Highland Honey’s honey is a unique, raw product

Honey, like wine, coffee, chocolate, and cheese, is an integral part of America's culinary renaissance. Once you have savored a delectable honey, the distinction between a generic variety and a raw, locally sourced product with its own distinct flavors and fragrant bouquets becomes unmistakable.

The flavor of this honey embodies a discerning palate and the distinctive tastes of Boulder County. Honey quality is influenced, in part, by the intricate interplay of geology, geography, and climate, and their impact on plant life. Bees gather nectar and pollen from nearby flora to create their food source. These elements culminate in a sense of terroir, a concept synonymous with the world of fine dining and wine culture, which lies at the heart of Highland Honey's exceptional honey. This region-specific essence, combined with the expertise of the beekeeper and the honey's texture, harmoniously converge to yield the distinctive and artfully crafted honey synonymous with Highland Honey.

Simple pleasures of honey in comb

Healthy Bees Create Healthy Honey

The skills of a beekeeper are paramount in contributing to the health of bees and their capacity to produce quality excess honey. In today’s world, diseases and pesticides challenge the immune systems of the bees. Helping bees to maintain their health with strong immune systems demands skill and constant learning. Diverse food supports bee health. We have a labor-intensive practice of moving our hives several times a year, following nectar flows.

We do this to help support the nutritional needs of the bees and because this diversity of foods helps create the rich complex flavors of Highland Honey. When our honey is jarred for consumption, it is a fully blended honey with diverse nectars from various eco-zones within Boulder County. The floral source for this truly local honey comes in part directly from your backyard.

Creamed Honey

We cream honey because of the texture it creates, and because it lengthens its shelf life.

Creamed honey is a mechanical process that permanently fixes the size of honey crystals, allowing it to permanently maintain its creamy texture. The relationship between texture and taste is sublime! Creamed honey wraps around your taste buds, allowing the subtle complex flavors to slowly reveal themselves.

Creaming naturally and permanently maintains the raw food quality of our honey, creating a stable shelf-product that will never further crystallize! Unless it has been filtered to remove pollen or heated, raw honey will eventually crystallize, impeding its ease of use.

Most consumer market honey is filtered and heated so as to maintain its perpetual low viscosity. Quality is sacrificed for shelf stability. Heated and filtered honey is not a raw food product, and it is significantly less attractive for its taste and food value!

Tim Brod holds a queen bee surrounded by bees attracted by her pheromones

Keep Honey Cool

Another beekeeping skill set critical for a high quality honey, is the extraction process. The raw honey Highland Honey produces is very close to the original condition when it left the hive. Nothing added, nothing removed, no filtering, and never heated. Heat is the enemy of honey! It will degrade the taste, smell and food quality quickly.

:: Raw data ::
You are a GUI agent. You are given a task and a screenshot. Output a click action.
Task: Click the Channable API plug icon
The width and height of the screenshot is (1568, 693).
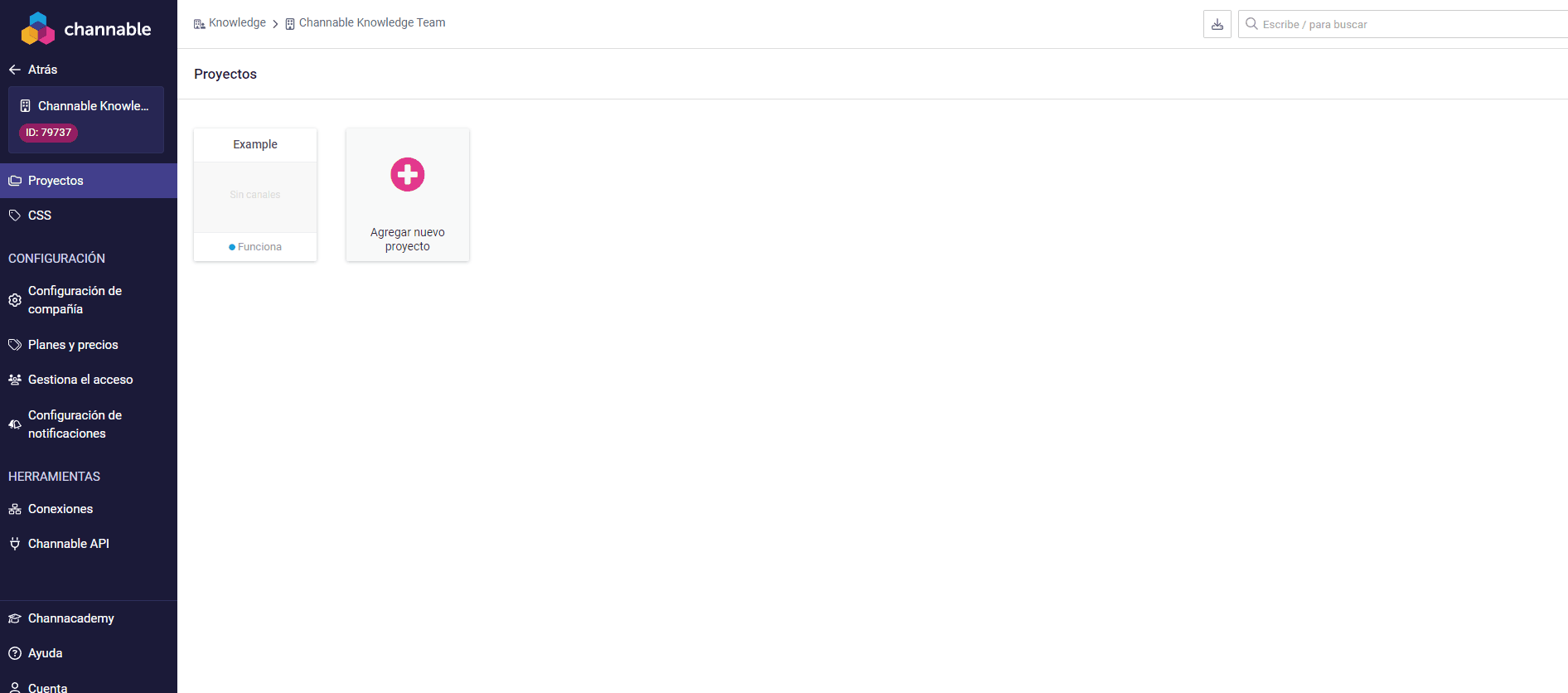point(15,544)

* * *

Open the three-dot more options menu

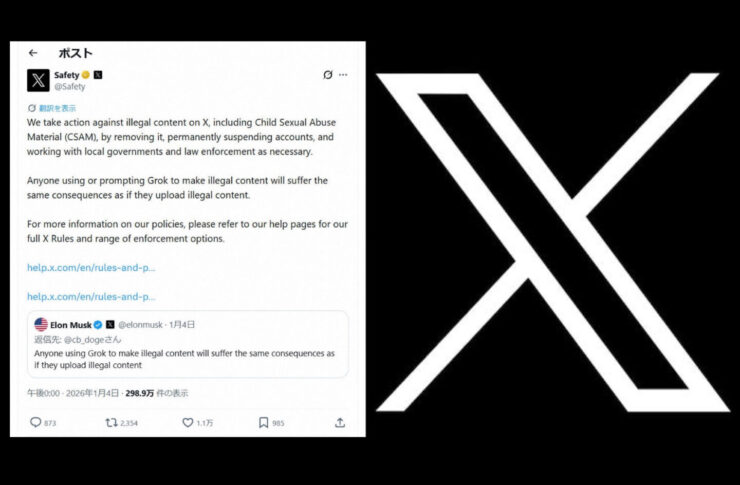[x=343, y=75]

:: Assignment ::
Copy the passage of the Highland Honey text from "Honey, like wine, coffee, chocolate, and" to "bouquets becomes unmistakable." word for word. Work only from the honey text here, not from the lines around it.

:: Task solution ::
Honey, like wine, coffee, chocolate, and cheese, is an integral part of America's culinary renaissance. Once you have savored a delectable honey, the distinction between a generic variety and a raw, locally sourced product with its own distinct flavors and fragrant bouquets becomes unmistakable.